[Data items]
++++++

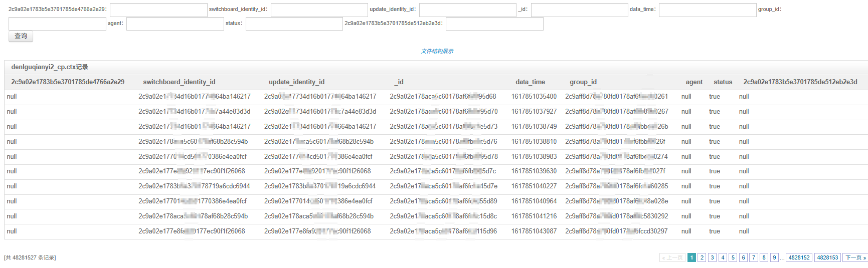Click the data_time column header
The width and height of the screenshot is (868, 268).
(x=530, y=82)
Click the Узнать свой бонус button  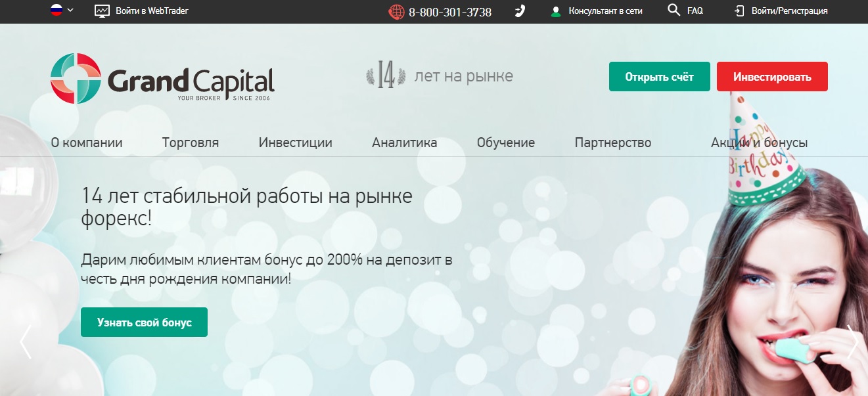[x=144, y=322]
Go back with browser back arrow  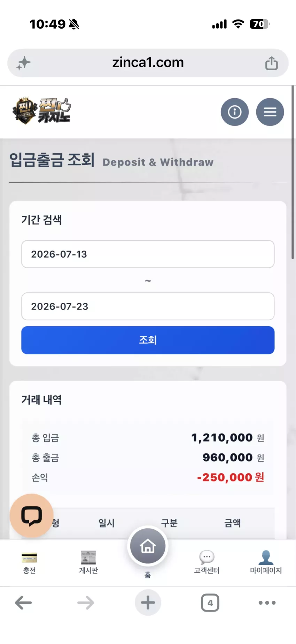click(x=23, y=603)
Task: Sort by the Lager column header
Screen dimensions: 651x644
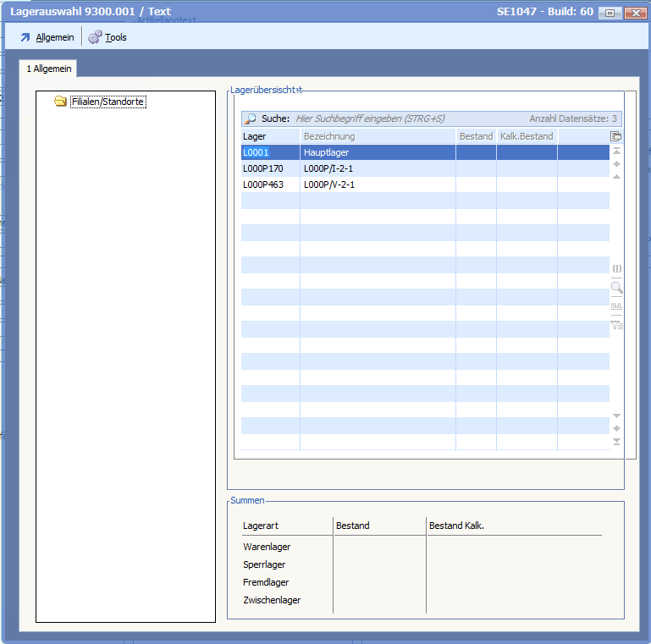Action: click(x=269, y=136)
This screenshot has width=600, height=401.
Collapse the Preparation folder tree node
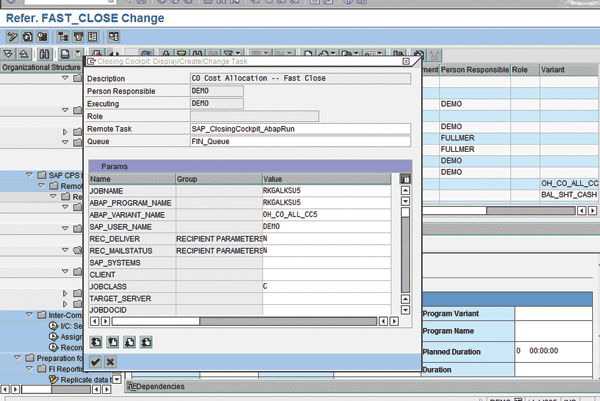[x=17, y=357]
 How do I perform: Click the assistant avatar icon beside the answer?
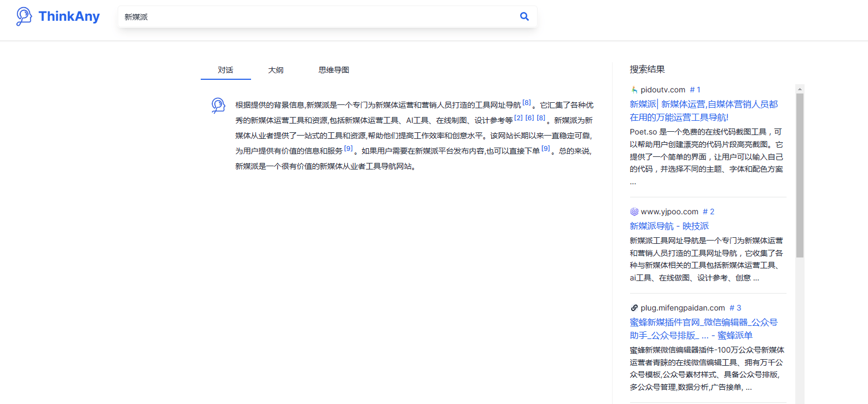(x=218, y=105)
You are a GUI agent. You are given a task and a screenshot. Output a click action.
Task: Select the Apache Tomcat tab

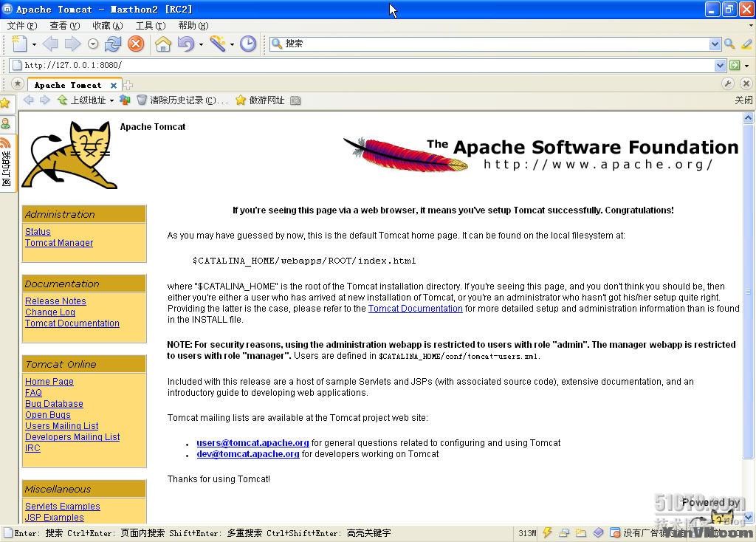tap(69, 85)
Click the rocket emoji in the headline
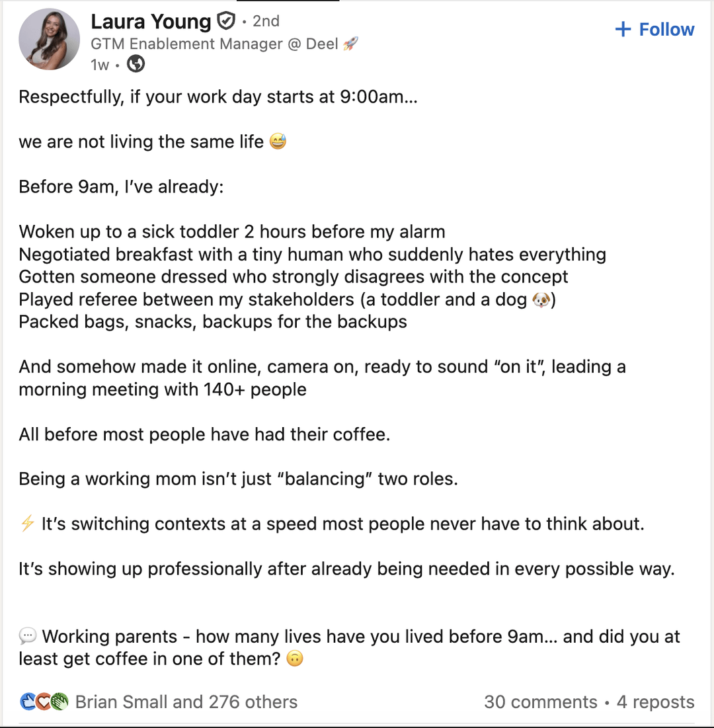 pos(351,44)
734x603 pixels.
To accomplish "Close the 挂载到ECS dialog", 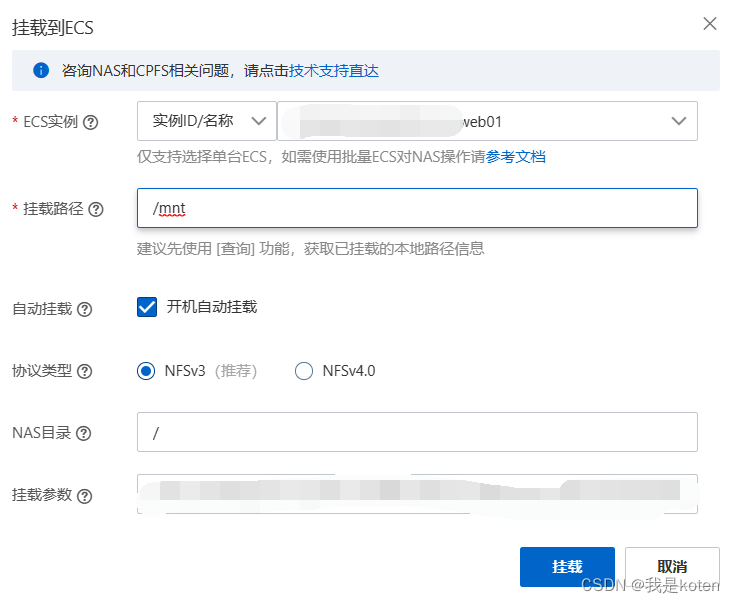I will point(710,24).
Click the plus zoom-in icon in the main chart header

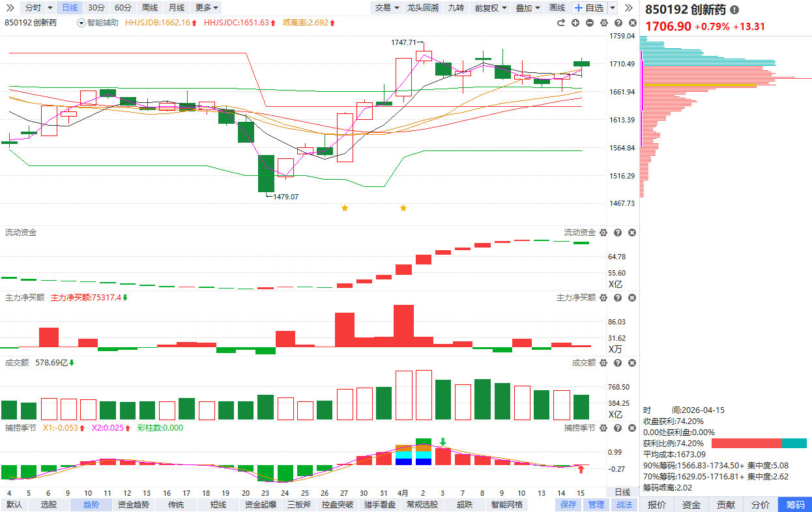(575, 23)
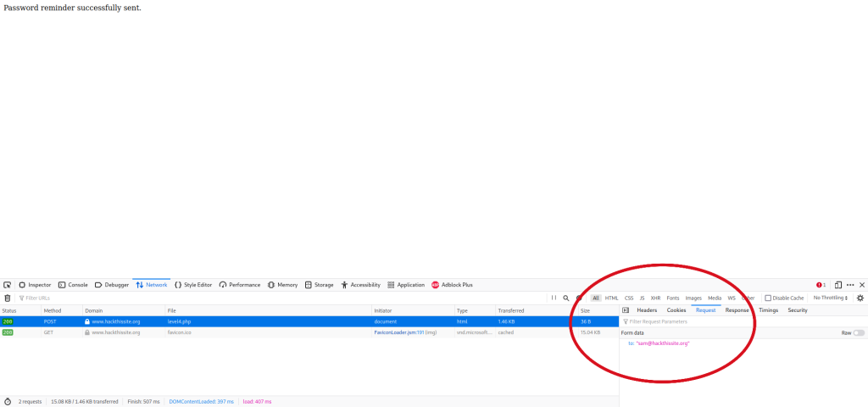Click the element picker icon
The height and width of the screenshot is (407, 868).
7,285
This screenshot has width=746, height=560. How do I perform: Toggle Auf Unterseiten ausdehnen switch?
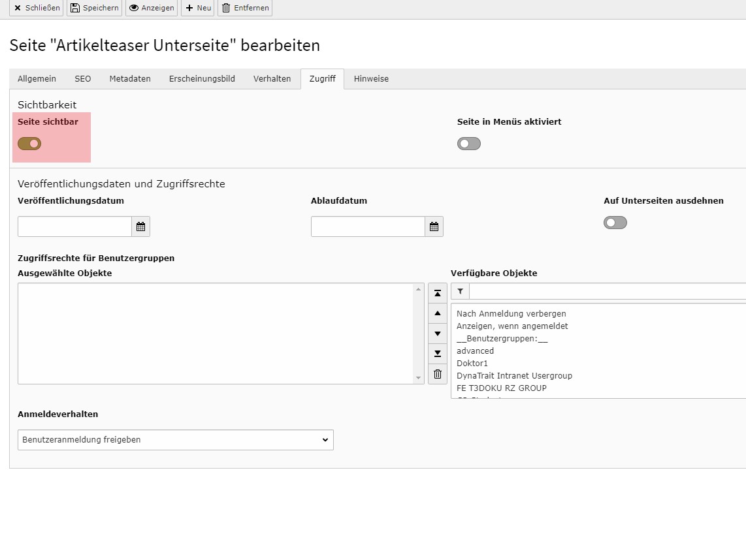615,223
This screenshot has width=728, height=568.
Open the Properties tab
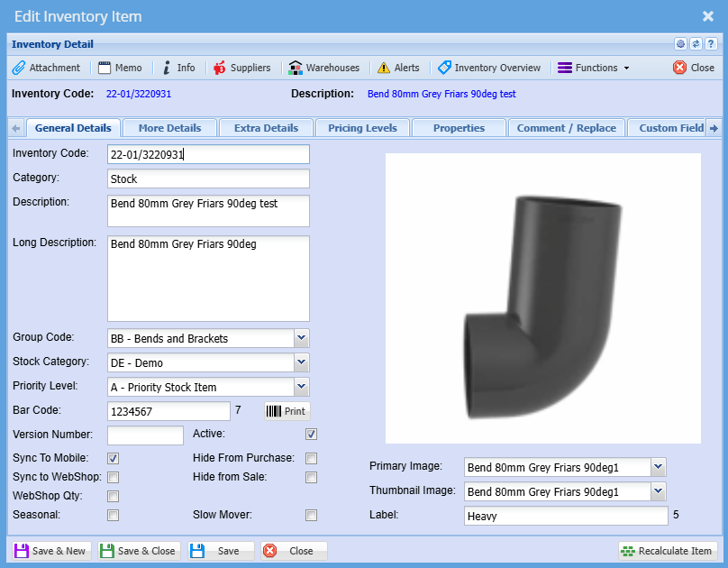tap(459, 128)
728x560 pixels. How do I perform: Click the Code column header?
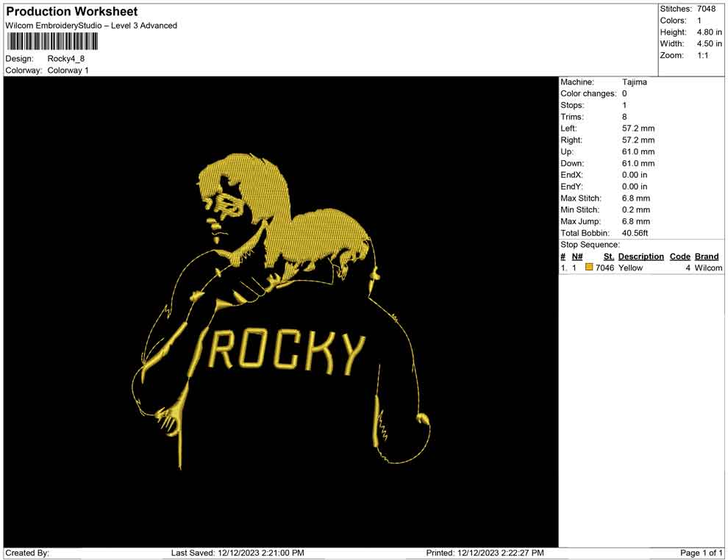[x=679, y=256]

++++++

- PROBLEM TO WORK ON -
Repeat each line word for word, from the one with "728x560 pixels. How" down to the last line of the data, and keep the pictures out of it.

- OUTPUT -
728x560 pixels. How do I perform: Click the Code column header?
[x=679, y=256]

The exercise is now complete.